In March 2013, seven BSG executives were charged on suspicions of involvement in a scheme to circumvent New Jersey’s so called pay-to-play laws. Prosecutors allege that the executives routinely made – or asked employees to make- illegally reimbursed donations to secure public contracts. By bundling multiple personal political contributions worth less than $300 (which by NJ law do not have to be disclosed) the scheme avoided disqualification under state laws that prohibit public contracts being awarded to firms that have made corporate political contributions to the campaigns of public officials responsible for granting those contracts.

On March 26, 2013, a court order authorized the state Attorney General’s office to freeze Birdsall’s assets, then valued at $41.6 million, prompting the firm to file for Chapter 11 bankruptcy protection. The following month, Birdsall Services Group agreed to pay $2.6 million to settle a civil forfeiture action brought by the attorney general’s office so it could access its bank accounts and pay employees who had temporarily been furloughed. On June 13, the firm pled guilty and was ordered to pay an additional $1m in penalties, fines and institutions. Edwin Stier, who was appointed by a federal bankruptcy judge in April to lead the company, said that “This guilty plea is an acknowledgement on behalf of (Birdsall) of the serious wrongdoing that occurred and accepts the consequences of those actions while still protecting the interests of the innocent employees, clients and creditors”.

Individual cases against the seven executives are pending.

== Acquisition by Partner Engineering and Science ==

On June 5, 2013 the United States Bankruptcy Court approved the sale of most of Birdsall Services Group to Partner Engineering and Science, a national engineering and environmental consulting firm with New Jersey offices in Ramsey and Red Bank. The acquisition was finalized on June 21.

Partner's President Joseph Derhake has said that the company will not engage in any pay-to-play activities. “We have a track record of winning work based solely on the merit of our professionalism and commitment to excellence, and we are confident that we will be successful doing business in New Jersey with integrity. If we can’t win the work based on merit alone, we don’t want that work."

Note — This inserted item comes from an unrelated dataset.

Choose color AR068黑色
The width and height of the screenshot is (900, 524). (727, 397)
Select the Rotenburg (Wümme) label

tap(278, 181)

Partner paid $5.6 million for select assets including their accounts receivable, physical assets, select contracts, existing project files, select intellectual property, and license agreements. The activated bankruptcy process protects Partner from any liabilities associated with the pay-to-play case. BSG will continue operating and providing service to its clients largely as previously under the Partner name. The firm has said it will retain as many of Birdsall's staff as possible. The combined firm now has 3 offices in New Jersey, plus 22 more offices across the country providing services including Environmental Due Diligence; Subsurface Investigations and Remediation; Regulatory Compliance; Industrial Hygiene; Building Engineering and Consulting; MEP and Structural Design; Marine and Development and Consulting; Public and Transportation Engineering; Waste Management; Water Resources Management; Construction Risk Management; Energy Efficiency and Sustainable Building Consulting and Design; Land Surveying; and Zoning Reports.